Curmudgucation: The Future of Vouchers
If you listen very carefully, you can hear what one likely future for school vouchers will be.
New Hampshire, in particular, seems to have leapfrogged over other voucher states to come that much closer to the end game. Nationally, Libertarian-leaning folks make the case that choice is good for its own sake, that the moral imperative to give people school choice outweighs any potential down side. But in New Hampshire, in a Libertarian Institute podcast, Free State board member Jeremy Kaufman explained that school choice and vouchers are just “a stepping stone towards reducing or eliminating state involvement in schools.” But that’s only a part of the picture.
The flap over public education in Croydon, NH, is also instructive. Croydon had a choice program–in fact, a voucher program far more expansive and reaching than virtually any other in the nation. The deal was simple–the town would pay every students’ full tuition to the school of their parents’ choice. Private, public, even religious. It was exactly what school choice fans ought to love. Instead, the Free Staters and friends in Croydon took an axe to it, cutting the district budget so severely that parents faced the prospect of no choice at all except for low-cost “microschools”– basically computerized homeschooling. That company (Prenda) is being pushed on the whole state.
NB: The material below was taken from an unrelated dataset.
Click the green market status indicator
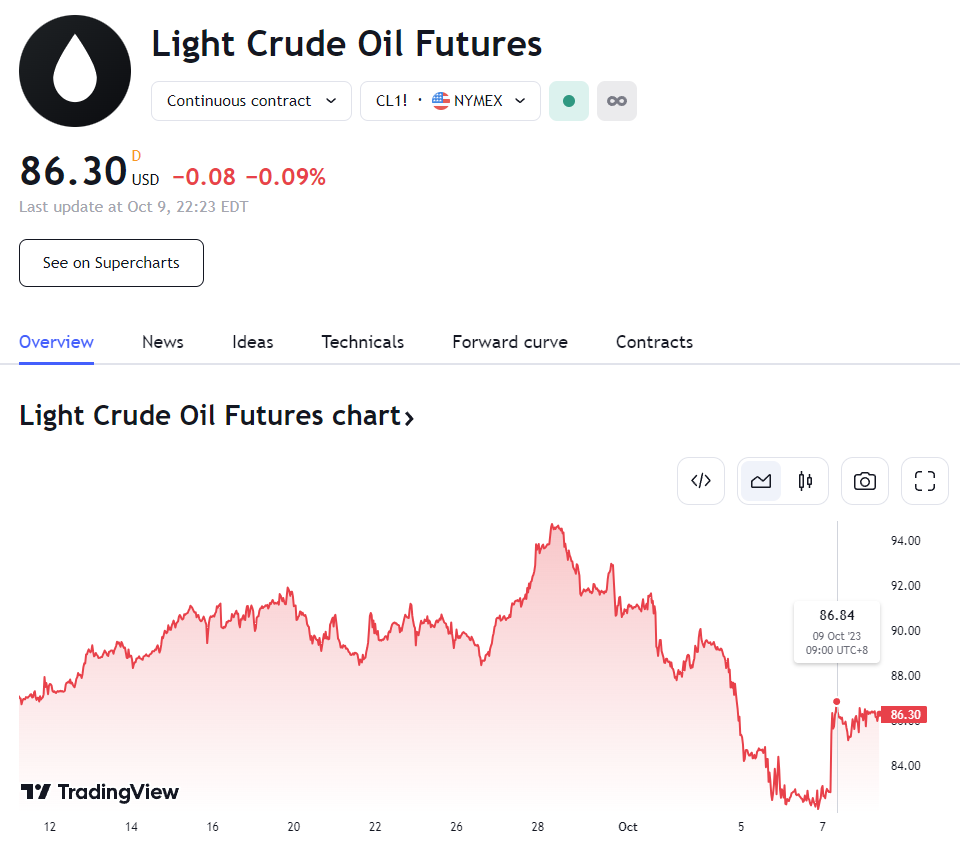 tap(569, 101)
The “problem” was that the program was too expensive; the cut-in-half budget was based on the idea that it should cost about $10K for each kid to get an education.
Take this quote from a piece by Jody Underwood, one of the Free Staters who was wielding the ax in Croydon (Underwood told me that this piece is not her speaking, but her adopting the voice of a hypothetical taxpayer–for our purposes it doesn’t make any difference.)
But I think the proponents of ‘school choice’ programs don’t understand (or take seriously) one of my major concerns. If they can use my money to send their children to private schools, then I can demand that it not be wasted on ‘schools’ that might be no more than glorified day care centers. That requires some kind of oversight — although not necessarily by bureaucrats who benefit when prices go up and quality goes down.
Also, I don’t think the people on either side of this debate appreciate how frustrating it is for someone like me, who is on a fixed income, to have to pay to school the children of people who can afford to pay for it on their own. To have poorer people providing a discount to richer people is perverse. There’s just no other word for it.
When and/or if we get a fully voucherized state, and once that battle is in the rear view mirror, we’ll see language shift. At some point, vouchers will be called an entitlement. And once we’ve been conditioned to think of the money following the child rather than funding a school, we’ll hear more of Underwood’s rhetoric: “Why am I paying tax dollars to send Those Peoples’ Children to school? Why is MY money following YOUR child?”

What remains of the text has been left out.